The science is described more fully in Arctic Sea Ice: Self-Oscillating System

Arctic Sea Ice: Self-Oscillating System

The Climate System is Self-Oscillating: Sea Ice Proves It.

Scientists have studied the Arctic for a long time at the prestigious AARI: Arctic and Antarctic Research Institute St. Petersburg, Russia. V. F. Zakharov has published a complete description supported by research findings under this title: Sea Ice In the Climate System A Russian View (here)

Below I provide excerpts from this extensive analysis to form a synopsis of their view: Component parts of the climate system interact so that Arctic Sea Ice varies within a range constrained by those internal forces.

Self-Oscillating Sea Ice System

Self-Oscillating Sea Ice System

The most probable regulator of the physical geographical process can be found from analysis of the relationships between the components of the climate system. It is not necessary to investigate the cause-effect relationships between all these components in succession. It is sufficient to choose one of them, let us say sea ice, and consider its direct interaction with the atmosphere and the ocean – in the climate system and the significance of internal mechanisms in the natural process. Pg 1

The idea that the ice area growth at present can be achieved by changes in only the haline structure of the upper ocean layer, as a result of surface Arctic water overflowing onto warmer but more saline water, is supported both by calculations and empirical data. Pg. 46

First of all, it should be noted that the signs of temperature and salinity anomalies coincide in most cases: a decreased salinity corresponds to enhanced temperature and vice versa.

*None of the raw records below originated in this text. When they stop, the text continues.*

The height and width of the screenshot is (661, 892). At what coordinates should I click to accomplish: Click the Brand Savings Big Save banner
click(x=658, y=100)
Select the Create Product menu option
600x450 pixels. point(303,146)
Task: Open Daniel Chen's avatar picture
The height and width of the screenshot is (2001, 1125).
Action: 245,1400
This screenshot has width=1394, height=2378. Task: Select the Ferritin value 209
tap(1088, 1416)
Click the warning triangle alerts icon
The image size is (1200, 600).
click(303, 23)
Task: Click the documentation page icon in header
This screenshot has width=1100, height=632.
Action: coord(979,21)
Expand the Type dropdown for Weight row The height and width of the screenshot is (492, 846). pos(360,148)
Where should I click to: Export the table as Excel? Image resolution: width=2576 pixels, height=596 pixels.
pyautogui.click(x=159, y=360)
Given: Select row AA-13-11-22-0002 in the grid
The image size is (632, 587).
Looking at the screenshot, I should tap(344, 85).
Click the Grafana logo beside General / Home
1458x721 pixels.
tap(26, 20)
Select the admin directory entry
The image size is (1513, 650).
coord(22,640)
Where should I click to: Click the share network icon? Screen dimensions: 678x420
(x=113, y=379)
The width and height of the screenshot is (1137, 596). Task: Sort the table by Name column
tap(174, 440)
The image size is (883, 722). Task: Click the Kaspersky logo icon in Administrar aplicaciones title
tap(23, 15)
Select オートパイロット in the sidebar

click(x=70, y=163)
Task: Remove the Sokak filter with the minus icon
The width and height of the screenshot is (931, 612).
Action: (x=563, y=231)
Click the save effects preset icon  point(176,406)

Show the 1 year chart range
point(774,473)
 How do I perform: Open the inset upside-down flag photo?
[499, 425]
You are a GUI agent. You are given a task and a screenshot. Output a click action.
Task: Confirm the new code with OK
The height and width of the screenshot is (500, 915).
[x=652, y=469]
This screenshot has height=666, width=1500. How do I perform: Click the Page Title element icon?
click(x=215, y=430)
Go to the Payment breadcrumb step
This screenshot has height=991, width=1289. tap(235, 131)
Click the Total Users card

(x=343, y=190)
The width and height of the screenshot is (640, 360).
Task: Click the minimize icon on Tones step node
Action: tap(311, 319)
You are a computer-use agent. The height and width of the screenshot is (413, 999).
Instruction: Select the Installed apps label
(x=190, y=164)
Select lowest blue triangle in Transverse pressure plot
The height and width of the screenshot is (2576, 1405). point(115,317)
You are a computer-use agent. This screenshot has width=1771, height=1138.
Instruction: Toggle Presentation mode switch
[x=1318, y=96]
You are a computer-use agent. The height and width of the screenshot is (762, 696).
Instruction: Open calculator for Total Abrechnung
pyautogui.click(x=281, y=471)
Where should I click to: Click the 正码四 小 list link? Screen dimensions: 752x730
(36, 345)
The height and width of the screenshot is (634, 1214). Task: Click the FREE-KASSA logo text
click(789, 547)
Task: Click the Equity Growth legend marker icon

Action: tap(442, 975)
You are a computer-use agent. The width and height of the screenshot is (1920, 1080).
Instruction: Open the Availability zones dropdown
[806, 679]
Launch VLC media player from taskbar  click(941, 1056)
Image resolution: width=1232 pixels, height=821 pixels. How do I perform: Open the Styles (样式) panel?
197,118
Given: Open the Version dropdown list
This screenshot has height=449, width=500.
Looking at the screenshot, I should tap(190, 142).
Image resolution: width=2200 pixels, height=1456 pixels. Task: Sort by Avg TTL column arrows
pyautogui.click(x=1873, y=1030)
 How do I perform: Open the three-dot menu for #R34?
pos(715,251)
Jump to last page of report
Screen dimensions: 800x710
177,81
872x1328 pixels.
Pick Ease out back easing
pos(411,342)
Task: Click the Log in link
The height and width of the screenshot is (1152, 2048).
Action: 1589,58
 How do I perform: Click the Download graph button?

Such similarity in the change of these parameters is impossible to explain from the point of view of the governing role of thermal conditions in the atmosphere with regard to the ocean, as the air temperature increase and decrease can result only in the change of the thermal state of sea surface layer not its salinity. Pgs. 48-49

Thus, the presented facts suggest that the most significant cause of changes in the ice cover extent are the changes in the vertical water structure in the upper ocean layer, rather than the changes of thermal conditions in the atmosphere. These changes are induced by fluctuations in the horizontal dimensions of the halocline, which are governed in turn by the expansion or reduction of the surface Arctic water mass. Pg. 49

It follows from the above that, under present day conditions, the changes in the area of the Arctic sea ice during the colder period of the year can be induced only by the change in the haline structure of the upper ocean layer. Indirectly, this change will also affect the thermal state of the atmosphere. Pg. 56

It is important to note that the ice effect on the atmosphere is not limited to the thermal effect. That it can produce a significant effect on atmospheric circulation is already evident from the fact that the Arctic anticyclone, considered by Viese [13] as a regulator of atmospheric processes in the Northern polar region, could form as a pressure formation only in the conditions of the ice regime in the Arctic. Pg. 56

 

Zacharov fig.24

Zakharov fig.24

An analysis of cause-effect relationships does not leave any doubt in what direction and in what order the climate signal propagates in the atmosphere-ocean-polar ice system. This is not the direction and order usually assumed to cause present climate change. When it has become clear that the changes in the ocean, caused by disturbances of its freshwater balance, precede changes in the extent of sea ice, and the latter the changes in the atmosphere, then there was nothing left but for us to acknowledge self oscillation to be the most probable explanation for the development of the natural process. Pg. 58

Maybe the most convincing evidence of the Arctic sea ice stability is its preservation during the last 700,000 years despite vast glacial- interglacial fluctuations. The surface air temperature in the Arctic during the interglacial periods was higher by several degrees than present day temperatures. Pg. 44

Conclusion:

The remarkable stability of our planetary climate system derives from feedbacks between internal parts of the system, providing the oscillations we observe as natural variability. Arctic Sea Ice is a prime example.